5c042660 · bump to v6.0.2 · May 28, 2021

Release: v6.0.2

- fix database migration for setups that contain multiple versions of the same db

v6.0.1

c1e596e4 · bump to v6.0.1 · May 20, 2021

Release: v6.0.1
```
- fix prophane path detection in CLI
```

v6.0

6dff995e · bump to v6.0 · May 19, 2021

Release: v6.0

** 6.0
*** Breaking Changes
change of command line interface:

    prophane -> prophane.py run
    prophane --list-dbs -> prophane.py list-dbs
    prophane --list-styles -> prophane.py list-styles

*** Features
Automatically download databases that are specified in the job-config. On first run of prophane, run prophane init {DB_DIR} where DB_DIR is an empty or non existant directory. To execute prophane, run prophane run {path-to-job-config}.

*** Changes
* bump the db_schema version to 5
* task and plot files now include the database version number instead of the md5sum: tasks/{annot_type}_annot_by_{tool}_on_{db_type}.v{db_version}.task{taskid}.{ext}

v5.1.1

9f56d99b · bump to v5.1.1 · May 10, 2021

Release: v5.1.1
```
- add mamba dependency
```
v5.1

91d08b0c · bump to v5.1 · Mar 30, 2021

Release: v5.1
```
- add parser for proteome discoverer output
```

v5.0.2

1c2bafd5 · bump to v5.0.2 · Mar 22, 2021

Release: v5.0.2

- fix mztab parser skipping samples without associated spectra and not counting all spectra

v5.0.1

1d8a2198 · bump to v5.0.1 · Feb 19, 2021

Release: v5.0.1

fix parsing of spectra IDs from protein group yaml and some test files

v5.0.0

2b3b4b0b · bump version to v5.0.0 · Feb 17, 2021

Release: v5.0.0

LCA determination of proteins with multiple annotations: If a species/lineage is found for all protein accessions in a protein group, this species/lineage is chosen as LCA. Before: if any other species was determined --> various.

LCA determination with two different methods:
1. (default) per protein group (with threshold, default: 1). If the ratio of proteins assigned to an ancestor is at least as high as the threshold, this ancestor is assigned to the entire group (multiple above threshold --> lca with highest support). Changes previous default behaviour.
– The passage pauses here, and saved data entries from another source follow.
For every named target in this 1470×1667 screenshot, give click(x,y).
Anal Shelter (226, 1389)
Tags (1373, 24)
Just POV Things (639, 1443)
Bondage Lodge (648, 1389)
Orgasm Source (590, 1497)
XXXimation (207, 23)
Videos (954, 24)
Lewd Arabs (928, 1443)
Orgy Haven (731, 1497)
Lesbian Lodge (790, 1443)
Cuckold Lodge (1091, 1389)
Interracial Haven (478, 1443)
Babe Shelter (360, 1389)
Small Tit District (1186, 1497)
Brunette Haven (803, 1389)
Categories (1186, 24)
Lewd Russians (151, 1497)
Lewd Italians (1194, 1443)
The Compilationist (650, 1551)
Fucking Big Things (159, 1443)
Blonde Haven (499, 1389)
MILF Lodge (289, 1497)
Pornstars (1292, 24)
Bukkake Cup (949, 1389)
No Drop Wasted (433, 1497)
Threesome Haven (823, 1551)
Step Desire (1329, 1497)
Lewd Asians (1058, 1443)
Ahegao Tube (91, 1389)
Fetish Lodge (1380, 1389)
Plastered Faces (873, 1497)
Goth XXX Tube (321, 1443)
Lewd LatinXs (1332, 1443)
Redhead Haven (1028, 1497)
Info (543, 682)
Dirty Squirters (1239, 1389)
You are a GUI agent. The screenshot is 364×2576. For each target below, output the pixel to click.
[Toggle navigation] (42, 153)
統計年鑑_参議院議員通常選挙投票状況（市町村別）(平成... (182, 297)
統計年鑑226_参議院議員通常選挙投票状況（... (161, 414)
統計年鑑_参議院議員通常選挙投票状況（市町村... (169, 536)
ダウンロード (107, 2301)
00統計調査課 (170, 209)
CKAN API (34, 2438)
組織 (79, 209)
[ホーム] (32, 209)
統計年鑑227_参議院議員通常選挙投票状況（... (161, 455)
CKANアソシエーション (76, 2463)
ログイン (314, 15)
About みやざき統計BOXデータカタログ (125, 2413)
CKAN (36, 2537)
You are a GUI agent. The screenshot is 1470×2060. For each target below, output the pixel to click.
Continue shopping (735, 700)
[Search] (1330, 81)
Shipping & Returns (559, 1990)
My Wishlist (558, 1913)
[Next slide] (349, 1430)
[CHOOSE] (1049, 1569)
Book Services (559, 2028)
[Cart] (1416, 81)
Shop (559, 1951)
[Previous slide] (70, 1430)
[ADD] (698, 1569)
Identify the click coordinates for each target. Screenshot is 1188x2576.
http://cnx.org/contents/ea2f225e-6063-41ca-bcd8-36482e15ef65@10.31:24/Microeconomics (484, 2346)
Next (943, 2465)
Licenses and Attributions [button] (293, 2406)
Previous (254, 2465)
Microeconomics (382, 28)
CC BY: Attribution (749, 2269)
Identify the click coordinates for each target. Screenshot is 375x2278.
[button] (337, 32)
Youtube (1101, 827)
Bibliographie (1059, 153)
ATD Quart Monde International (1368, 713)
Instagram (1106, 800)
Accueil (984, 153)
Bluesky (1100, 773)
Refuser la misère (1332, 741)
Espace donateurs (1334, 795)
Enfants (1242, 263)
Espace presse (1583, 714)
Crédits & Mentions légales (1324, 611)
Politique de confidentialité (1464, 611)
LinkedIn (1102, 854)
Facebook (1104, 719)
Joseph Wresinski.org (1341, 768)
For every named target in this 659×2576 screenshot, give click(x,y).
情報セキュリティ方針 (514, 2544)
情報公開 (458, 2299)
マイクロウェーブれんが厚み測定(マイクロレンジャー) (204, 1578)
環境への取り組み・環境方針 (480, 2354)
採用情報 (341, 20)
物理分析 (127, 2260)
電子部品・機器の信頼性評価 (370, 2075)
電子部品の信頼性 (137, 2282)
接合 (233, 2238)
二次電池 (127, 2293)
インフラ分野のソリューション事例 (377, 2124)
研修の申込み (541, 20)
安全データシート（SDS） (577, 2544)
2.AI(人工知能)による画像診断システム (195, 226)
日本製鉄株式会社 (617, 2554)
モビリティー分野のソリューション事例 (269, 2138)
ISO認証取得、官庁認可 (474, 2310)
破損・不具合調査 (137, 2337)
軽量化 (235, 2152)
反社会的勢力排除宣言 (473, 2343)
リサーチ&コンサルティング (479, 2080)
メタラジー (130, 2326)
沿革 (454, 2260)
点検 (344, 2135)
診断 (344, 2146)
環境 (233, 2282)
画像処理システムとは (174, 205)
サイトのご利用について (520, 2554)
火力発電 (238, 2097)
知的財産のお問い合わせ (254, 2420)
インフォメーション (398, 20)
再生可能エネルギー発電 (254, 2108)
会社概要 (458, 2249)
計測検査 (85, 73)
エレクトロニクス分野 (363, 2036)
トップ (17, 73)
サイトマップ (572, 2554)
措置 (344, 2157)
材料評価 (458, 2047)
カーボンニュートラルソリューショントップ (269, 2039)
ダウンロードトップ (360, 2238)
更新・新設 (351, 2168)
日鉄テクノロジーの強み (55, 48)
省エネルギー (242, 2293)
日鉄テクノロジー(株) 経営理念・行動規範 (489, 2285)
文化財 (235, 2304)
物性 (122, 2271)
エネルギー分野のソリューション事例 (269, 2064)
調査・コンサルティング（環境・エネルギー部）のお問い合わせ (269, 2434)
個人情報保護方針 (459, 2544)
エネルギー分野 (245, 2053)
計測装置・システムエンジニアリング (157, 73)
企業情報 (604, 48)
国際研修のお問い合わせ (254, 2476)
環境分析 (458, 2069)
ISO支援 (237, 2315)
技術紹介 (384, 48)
For example if a species/lineage is found for all protein accessions in one group, this species/lineage has a support of 100% and is chosen by the new lca-methode as LCA. Before: if any other species was determined --> various.
2. democratic: takes the one with highest occurrence among all protein groups in the whole task

New columns in summary.txt: lca-support, describing the number of proteins/spectra assigned to the respective LCA. Also the summary rule is adjusted for csv export, we only have to adjust the separator and includes spectra in output (if available).